Now we’re in a strange place. Unlike in 2011, the 3DS is still a console I would recommend to anyone looking for a handheld. In 2011 there were — almost literally — no games to play on the console. Today there exists an incredible back catalogue of video games to discover. If you don’t have a 3DS, you should totally get one.

But what about us poor fools who have been here from the start?

Because there’s a strange little truth here, one that I wasn’t even aware of until I sat down and thought about it for a second: the 3DS has been coasting on past glories for the better half of 2014. I haven’t turned on my 3DS since I finished The Legend of Zelda: A Link Between Worlds and that was December 2013. After an absolutely stellar 2013, there have been — for my tastes — precisely zero substantial releases on the 3DS.

And it’s almost as though no-one has noticed. Almost as if we’ve just been happy to let things slide. Almost as if Nintendo and consumers alike have been content: ‘there are lots of games on the 3DS,’ we seem to say — that’s the common knowledge — but there is nothing new and hasn’t been for quite some time.

Why haven’t we noticed?

I suspect it’s because our interest in handheld consoles in themselves is generally passive. They are rarely our primary console devices, they tend to supplement our gaming. We snack on handheld consoles, we don’t think of them as substantial life-sustaining meals. So when a handheld doesn’t deliver in terms of new games, we don’t openly complain in the way we might if, say, our PlayStation or Xbox went through a similar drought. In short: we talk up when handhelds when the going is good. “Don’t forget about the 3DS/Vita,” we say, but when the going gets tough? We actually do forget. They begin to gather dust.
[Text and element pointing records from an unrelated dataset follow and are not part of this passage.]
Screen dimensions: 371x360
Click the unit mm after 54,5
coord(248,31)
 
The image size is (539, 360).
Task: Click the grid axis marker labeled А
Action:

Why is the 3DS going through such a drought? It’s difficult to tell. Nintendo, clearly, has been so busy focusing its resources on facilitating a Wii U revival that its taken its eye off the ball — the ball in this case being the 3DS. Just like consumers, I suspect Nintendo has the feeling the 3DS will take care of itself now that it has a library of evergreen titles in the tank.

And it probably will.

But for us folks who’ve been there from the start and want new games to play? It’s slow going. It’s almost the kind of thing I don’t want to be aware of. I want to forget that the 3DS exists, then be pleasantly surprised when the games start rolling in. But every once in a while it catches my eye. I open the drawer where my games are kept and it sits there, staring at me. Unmoved. Sometimes I remember about the 3DS for the wrong reasons. A console gathering dust is a sad sight indeed.